Een oplosmiddel is de stof die in grotere hoeveelheden deel uitmaakt van een oplossing. De oplossing bestaat uit de combinatie en behandeling van een opgeloste stof (in een kleinere hoeveelheid, meestal vast of vloeibaar maar met een hogere concentratie) en een oplosmiddel (vloeistof met gunstige eigenschappen om die opgeloste stof correct op te lossen). De universele opgeloste stof is water, vanwege zijn neutraliteit in het proces en zijn gemakkelijke aanpassing aan de transformatie van nieuwe moleculen van andere elementen.

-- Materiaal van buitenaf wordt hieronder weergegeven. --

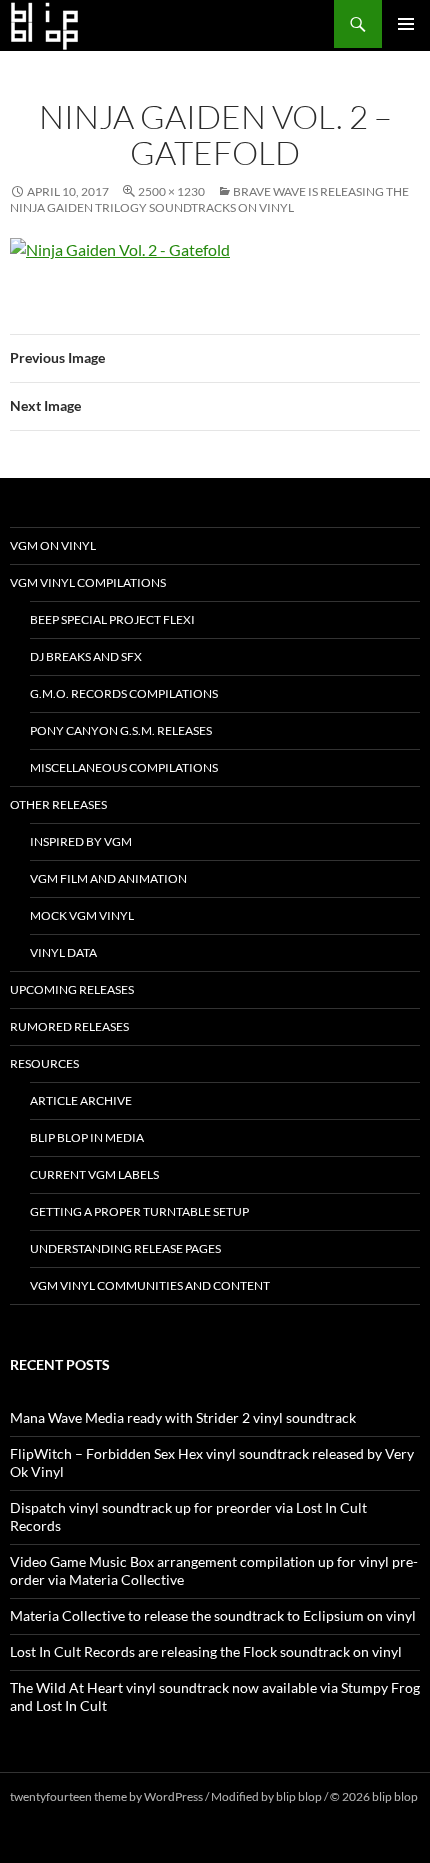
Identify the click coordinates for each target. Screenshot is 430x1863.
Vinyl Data (63, 952)
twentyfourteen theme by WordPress (106, 1796)
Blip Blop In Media (87, 1137)
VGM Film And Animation (108, 878)
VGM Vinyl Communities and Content (150, 1285)
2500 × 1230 (171, 191)
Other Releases (58, 804)
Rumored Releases (69, 1026)
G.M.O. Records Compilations (124, 693)
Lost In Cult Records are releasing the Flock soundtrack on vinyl (206, 1651)
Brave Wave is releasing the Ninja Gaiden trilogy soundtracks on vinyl (209, 199)
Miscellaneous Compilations (124, 767)
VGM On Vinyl (53, 545)
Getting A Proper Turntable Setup (139, 1211)
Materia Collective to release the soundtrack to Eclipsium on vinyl (213, 1615)
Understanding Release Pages (125, 1248)
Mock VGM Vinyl (82, 915)
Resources (44, 1063)
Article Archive (81, 1100)
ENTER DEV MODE (61, 1814)
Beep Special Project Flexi (112, 619)
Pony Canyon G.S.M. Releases (121, 730)
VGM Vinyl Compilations (88, 582)
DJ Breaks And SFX (86, 656)
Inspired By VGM (81, 841)
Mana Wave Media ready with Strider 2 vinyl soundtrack (183, 1417)
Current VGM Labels (94, 1174)
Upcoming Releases (72, 989)
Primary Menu (406, 24)
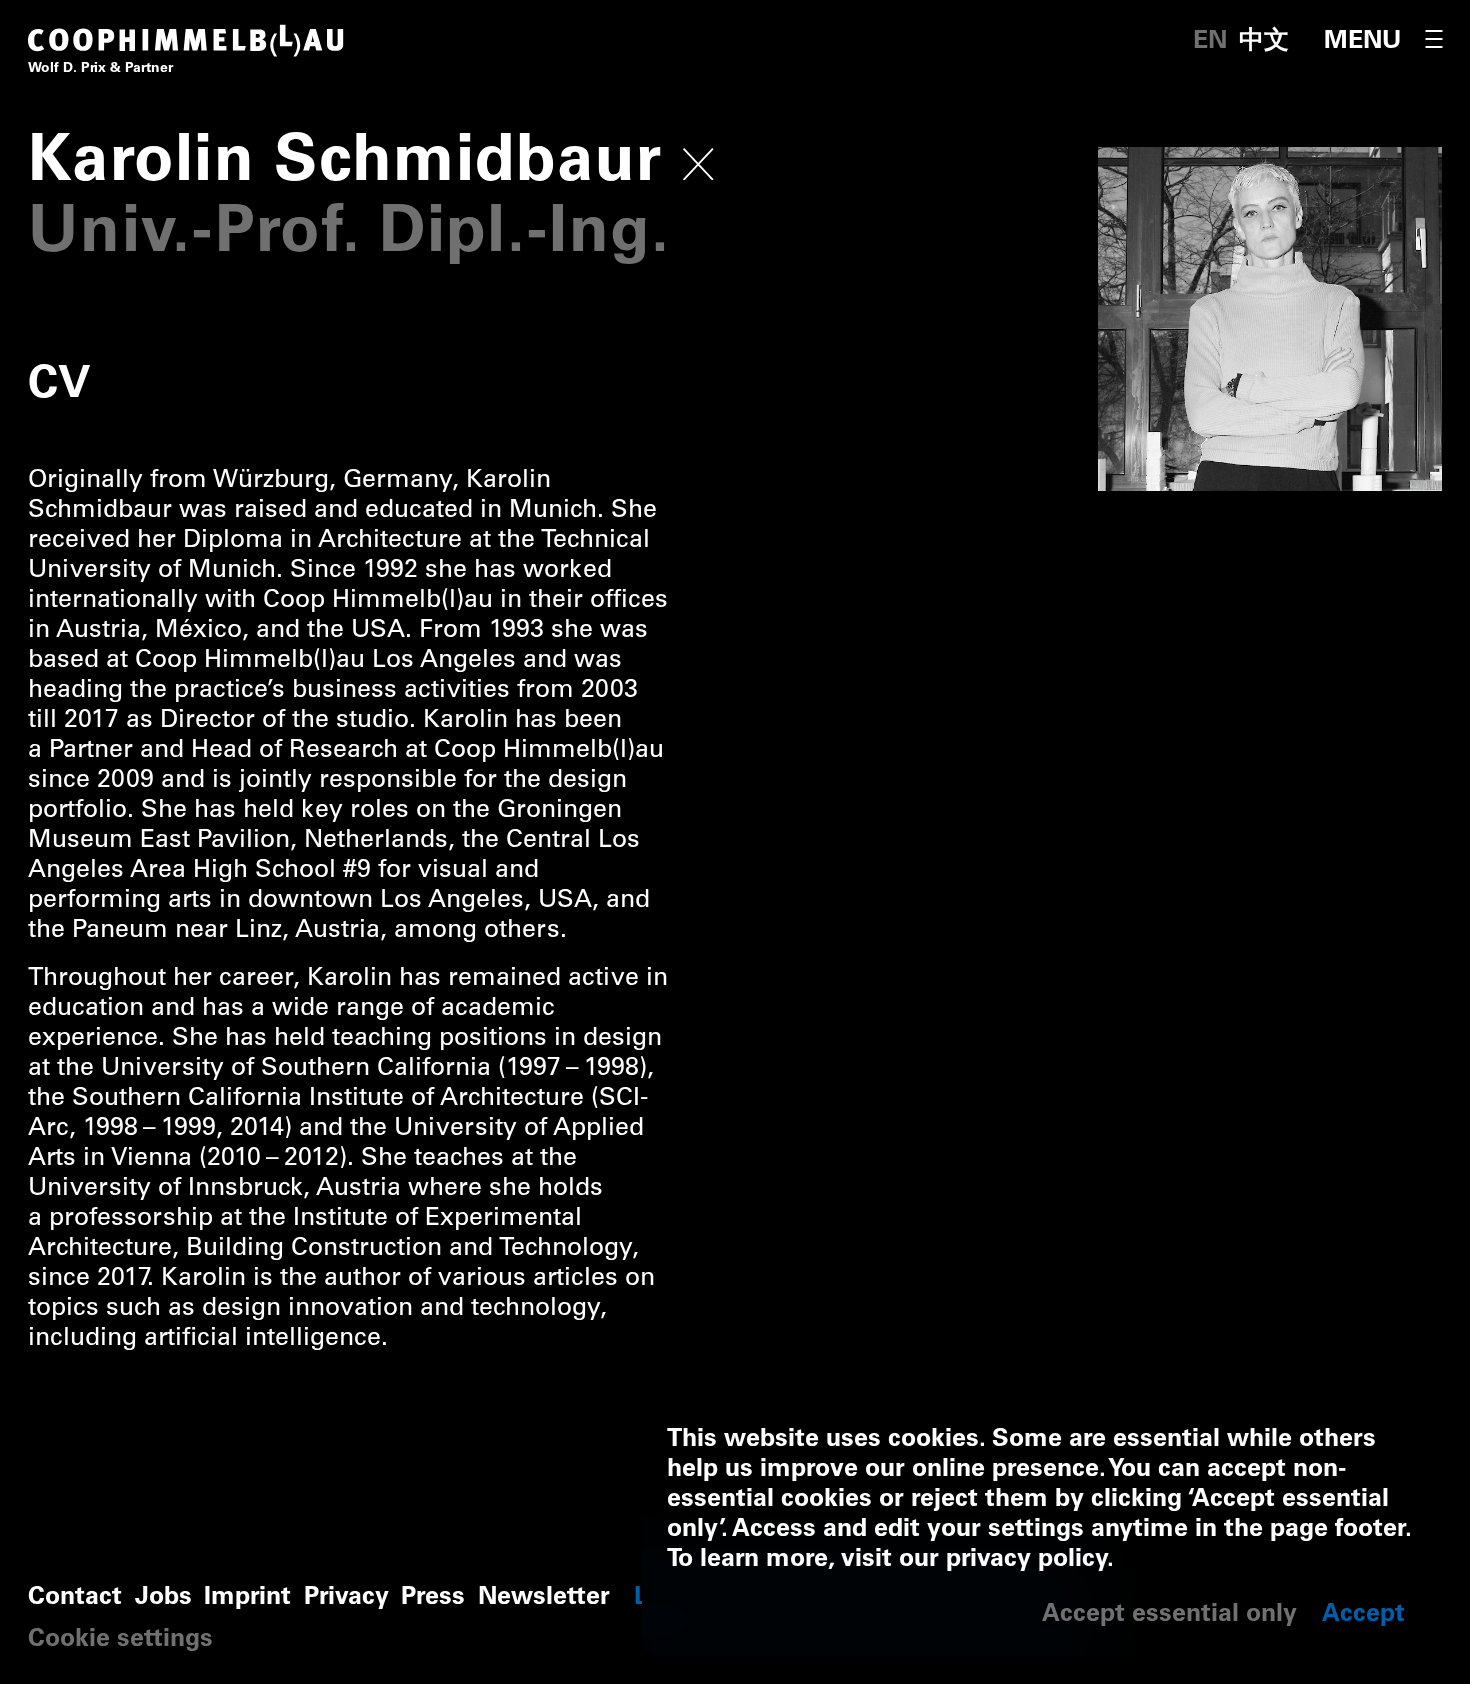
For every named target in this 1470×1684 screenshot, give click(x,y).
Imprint (247, 1598)
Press (433, 1598)
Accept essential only (1169, 1615)
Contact (75, 1598)
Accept (1363, 1615)
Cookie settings (120, 1640)
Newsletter (544, 1598)
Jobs (163, 1598)
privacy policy (1026, 1560)
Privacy (346, 1598)
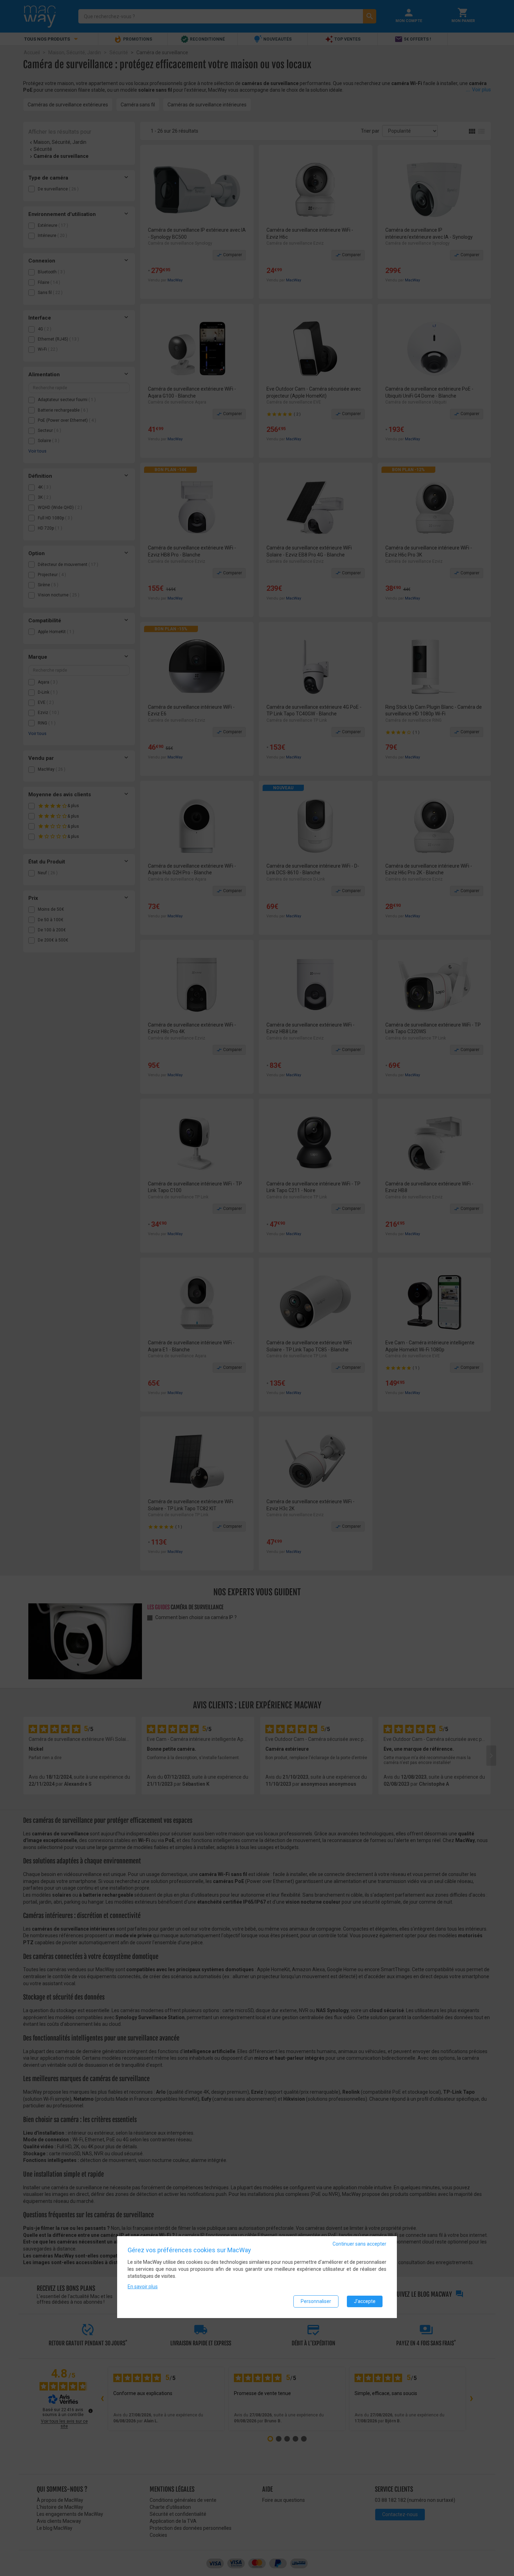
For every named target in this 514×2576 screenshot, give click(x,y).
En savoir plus (143, 2287)
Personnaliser (316, 2301)
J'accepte (365, 2301)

Het oplosmiddel is ook bekend als oplosmiddel, aangezien de opgeloste stof wanneer deze in contact komt met het oplosmiddel, dit zich door de ruimte van het oplosmiddel verspreidt en aangezien de laatste een grotere hoeveelheid heeft, omhult en voedt het de opgeloste moleculen die een verbinding vormen met gecombineerde eigenschappen van de vaste stof en de vloeistof, dit proces staat bij de bereiding van oplossingen bekend als Solvation.
Een belangrijk punt is de concentratie van de oplossing, hoewel het waar is dat het oplosmiddel wordt bepaald door de fysische toestand van de oplossing, vertegenwoordigt de hoeveelheid opgeloste stof daarom de concentratie, het domein van de verbinding waarvan wordt vastgesteld dat de lagere hoeveelheid oplosmiddel en groter dan opgeloste stof, het zal meer geconcentreerd zijn en in sommige gevallen zelfs een ander type fysieke toestand, zoals de waterige toestand, een fysieke toestand van materie halverwege tussen de vloeistof en de vaste stof.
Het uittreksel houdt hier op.